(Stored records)
● ● ●
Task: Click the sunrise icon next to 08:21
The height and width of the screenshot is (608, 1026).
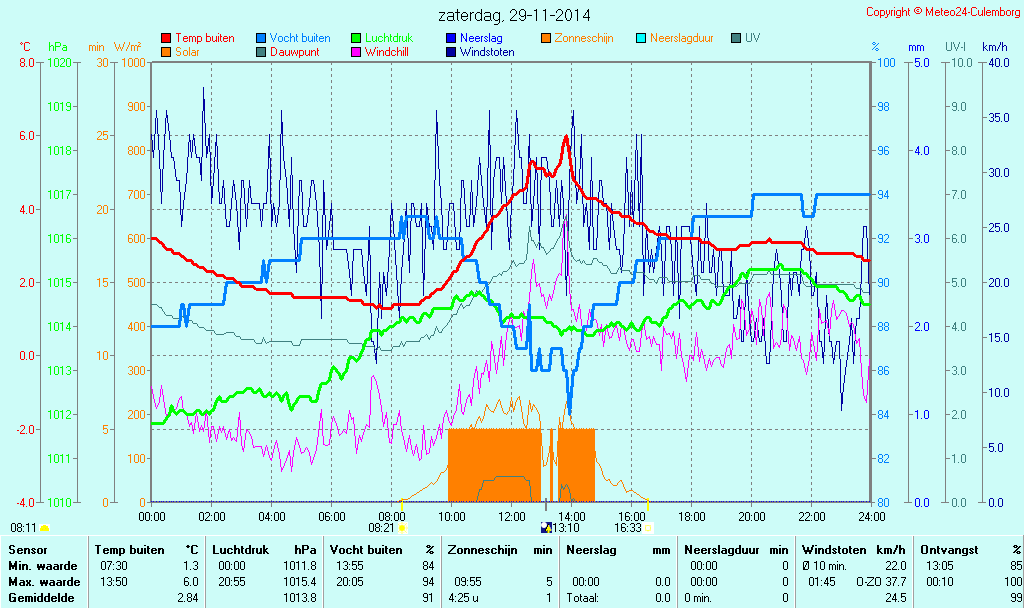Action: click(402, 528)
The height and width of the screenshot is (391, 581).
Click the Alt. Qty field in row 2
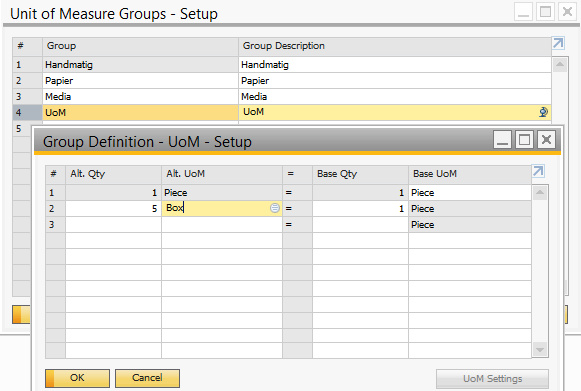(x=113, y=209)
● ● ●
§ **PROBLEM REQUIREMENTS**
Quote every line of the records above exactly; no picture is to be copied.

§ **ANSWER BOX**
Task: Click the sunrise icon next to 08:21
The height and width of the screenshot is (608, 1026).
Action: click(402, 528)
The height and width of the screenshot is (391, 581).
Click the Alt. Qty field in row 2
(x=113, y=209)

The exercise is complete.